A Lei nº 7.238/84 instituiu uma indenização adicional de um salário, devida ao empregado dispensado, sem justa causa, no período de 30 dias que antecede a data-base da categoria (época do reajuste).

A indenização conhecida como mês em vermelho foi instituída para proteger o empregado quando dispensado sem justa causa às vésperas do mês de negociação de sua categoria profissional e inibir que o empregado, depois de onze meses de expectativa, não fosse contemplado com a devida recomposição salarial.

Em 2011, a Lei nº 12.506 instituiu o aviso prévio proporcional ao tempo de serviço. A citada lei adicionou mais três dias de aviso prévio para cada ano de serviço prestado na mesma empresa além do primeiro, até o máximo de 60 dias, perfazendo um período máximo de até 90 dias.    

Com a proporcionalidade decorrente do tempo de serviço prestado pelo empregado, o aviso prévio terá um período variável. Este período do aviso prévio proporcional deverá ser observado para fins da indenização adicional (mês vermelho), uma vez que se o término do aviso prévio ocorrer nos 30 dias que antecede a data-base, o empregado terá direito à referida indenização.

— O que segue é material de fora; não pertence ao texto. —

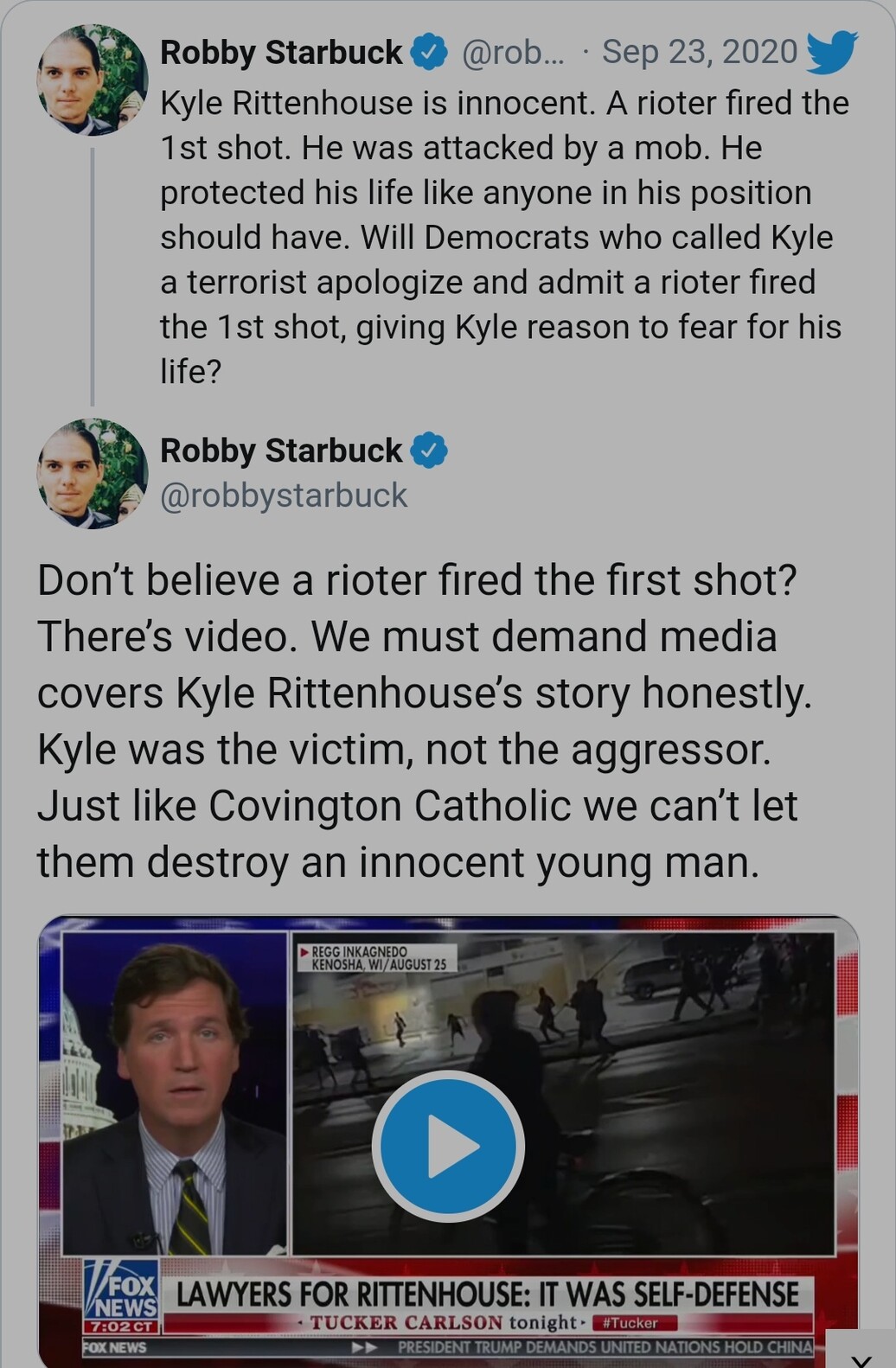Play the Tucker Carlson video

point(448,1147)
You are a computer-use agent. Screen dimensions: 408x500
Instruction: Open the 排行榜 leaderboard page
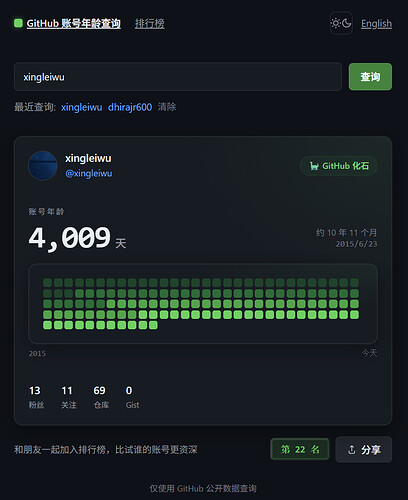(x=149, y=23)
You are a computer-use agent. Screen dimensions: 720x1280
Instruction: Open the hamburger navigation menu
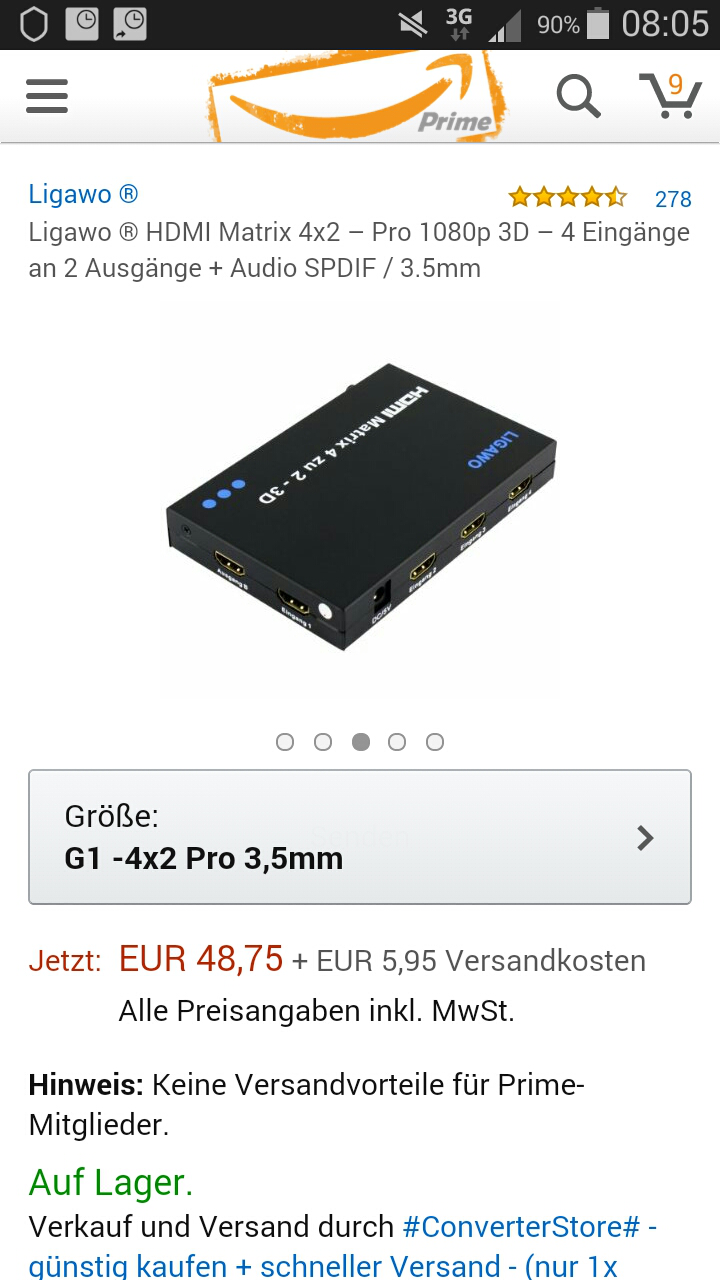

A data-base dos empregados em postos de combustíveis de Porto Alegre é o mês de maio de cada ano. Assim, todos os empregados das revendas da Capital, cujo término do aviso prévio, proporcional ou não, ocorra durante o mês de abril, têm direito à indenização adicional prevista no artigo suprarreferido.

O empregado que recebe aviso prévio no mês de abril e maio não é devida a indenização adicional prevista na Lei nº 7.238/84 (indenização do mês em vermelho). Isto porque, se o aviso prévio foi concedido no mês de abril ou maio, a data da rescisão, para efeitos legais, ocorrerá proporcionalmente após a data-base dos empregados.  

Nessas hipóteses, as verbas rescisórias serão calculadas com base no salário já reajustado, sendo certo que o empregado terá direito a diferenças, caso as suas parcelas tenham observado o salário antigo, inclusive quando a convenção coletiva for assinada após a data da rescisão e do pagamento das verbas correspondentes.

Em razão da proporcionalidade do aviso prévio, para se saber se é ou não devida a indenização adicional, deve-se verificar, primeiro, o tempo de serviço prestado pelo empregado ao empregador para cálculo do aviso prévio proporcional e, posteriormente, verificar qual a data do término do aviso.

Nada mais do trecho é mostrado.